First off, Apple even seems a wee bit bitter when referencing their ideas and tech that never went anywhere. This is the best you can get from them on OpenDoc:
Legacy documents consist of guides, references, sample code, and other resources that have become irrelevant for current product development. Some of these documents describe features, functions, classes, or methods that are no longer supported. Other legacy documents describe currently supported technologies, but the approaches and development techniques described in these documents are no longer recommended.
. . .
OpenDoc is a cross-platform technology that replaces conventional applications with user-assembled groups of software components. OpenDoc allows users to create virtually any kind of custom software solution. OpenDoc is not supported in Carbon.
OpenDoc met its end in a stand-off with Java that never really was a stand-off; they were complementary in the sense that you could develop OpenDoc objects in Java or what every language you preferred (Think C/C++ anyone?). Apple was having a bad day (OK, a series of years) financially, Java was the sweetheart of the internet du jour (second only to Helen) and Microsoft was first to market with OLE (object linking and embedding).

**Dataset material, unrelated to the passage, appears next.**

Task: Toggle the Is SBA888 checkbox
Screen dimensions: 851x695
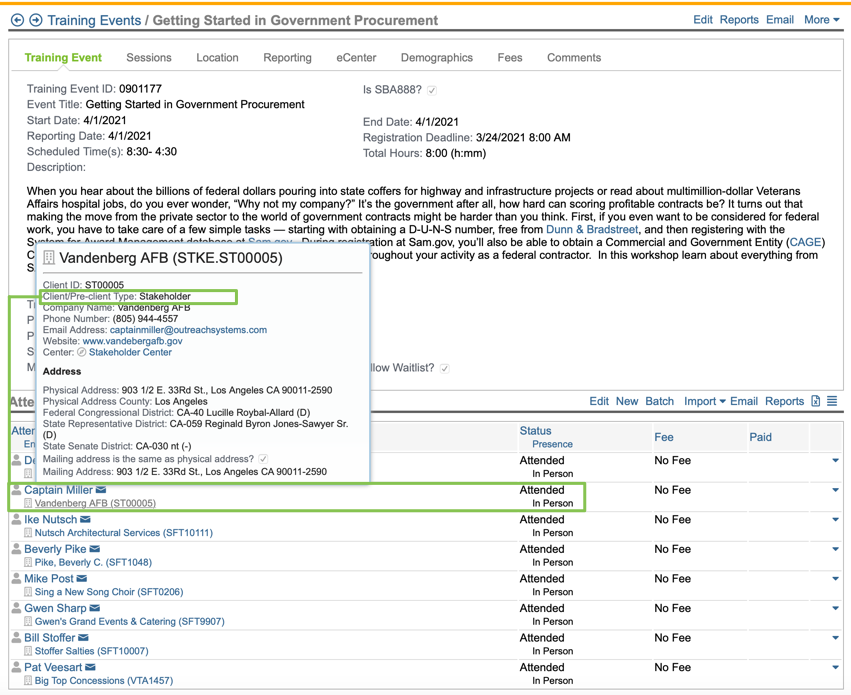Action: (432, 90)
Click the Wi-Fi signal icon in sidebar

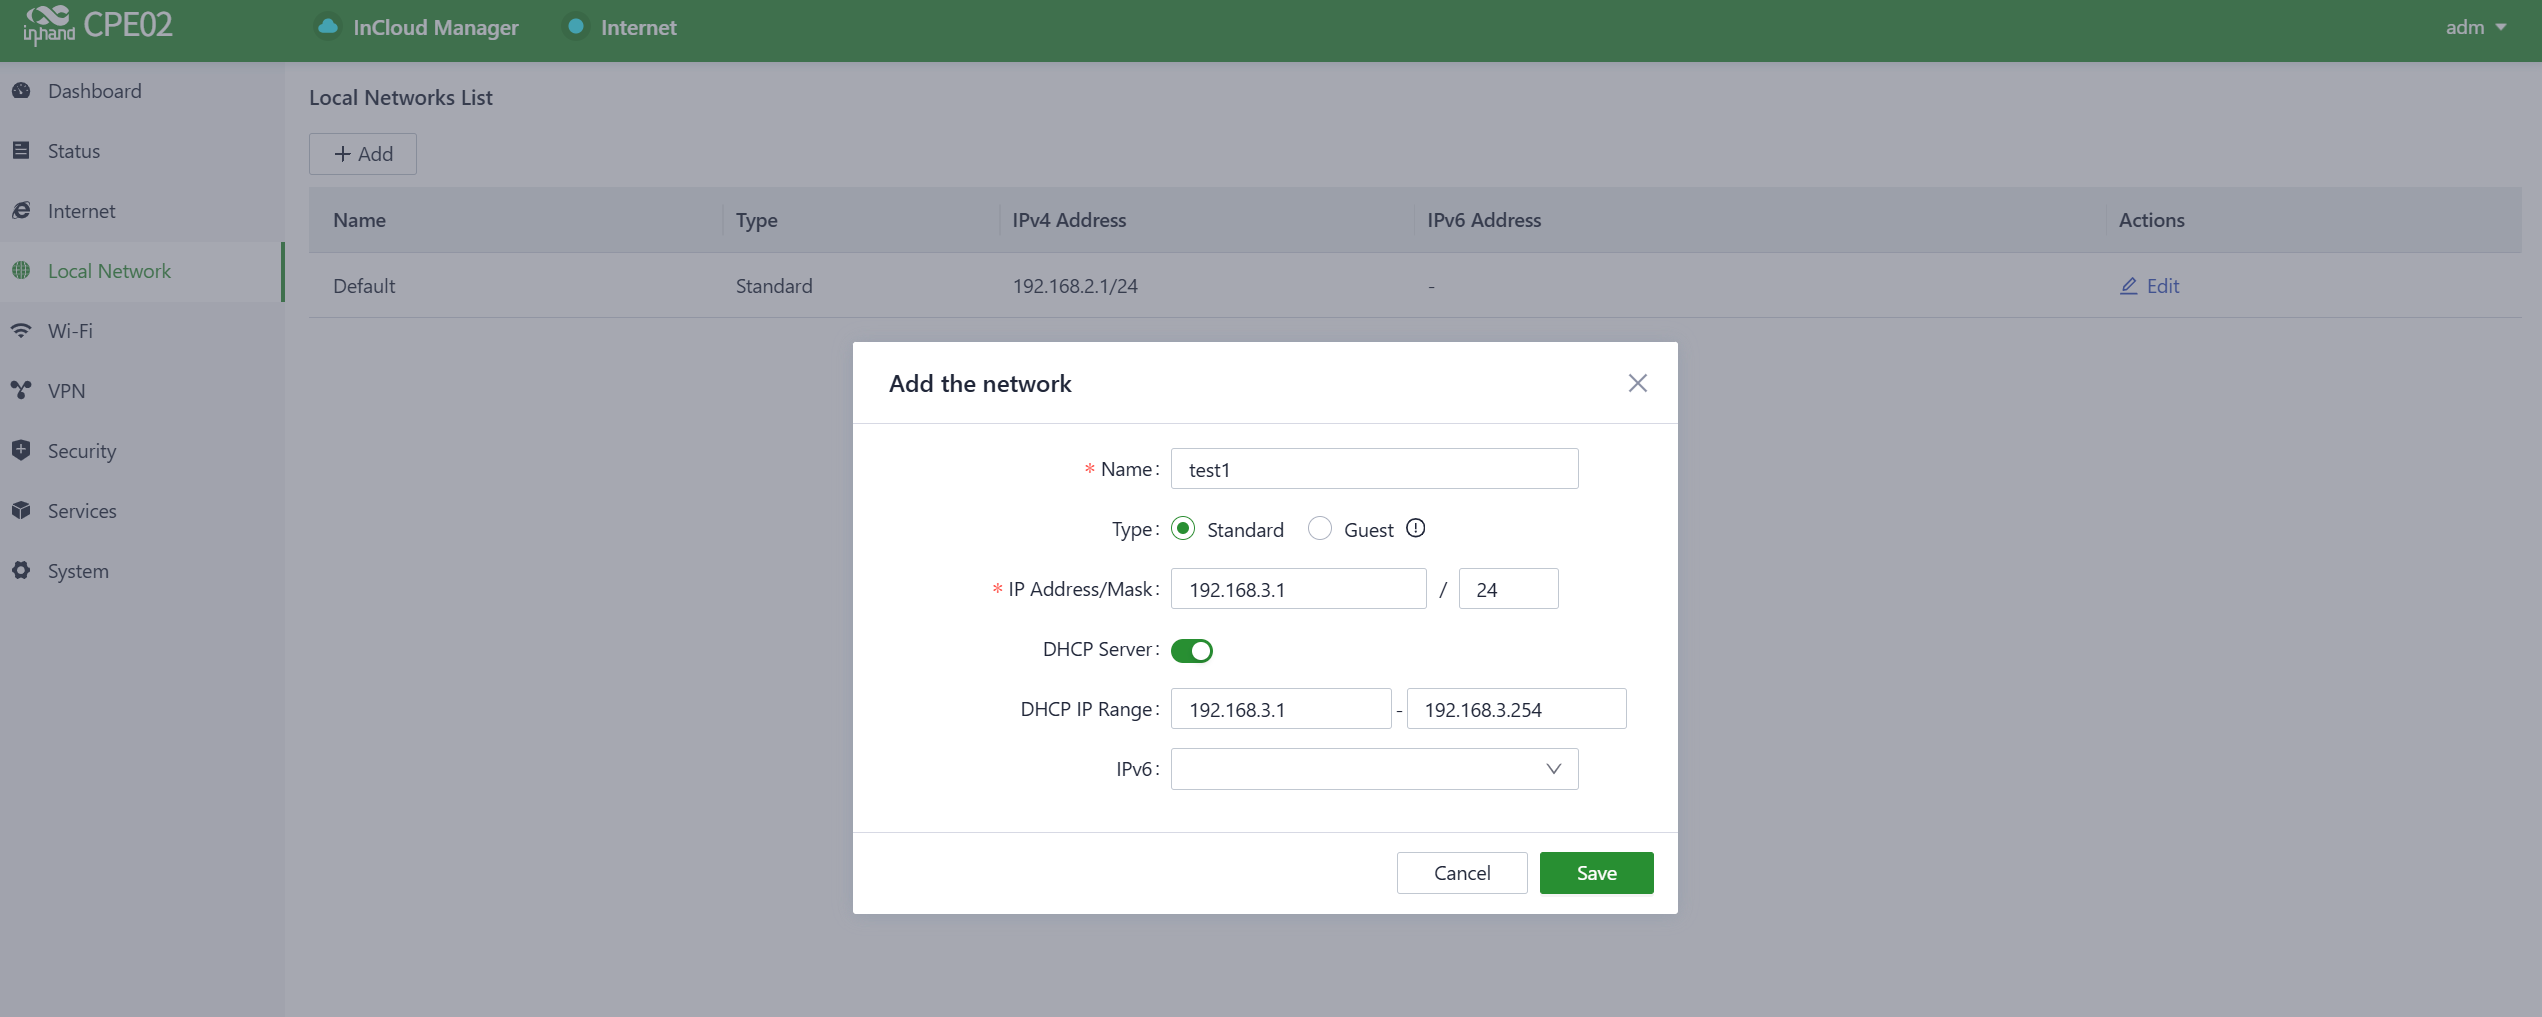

The true beauty of OpenDoc, IMO, was the ability to embed arbitrary objects into arbitrary "containers" as well as extending the container objects. Abstraction, encapsulation, inheritance, and polymorphism; traditional object-oriented topics, implemented well ahead of their time, as far as data formats are concerned.
The Palm Pilot (and its derivatives) was to the Newton as XML (and its extenstions) was to OpenDoc.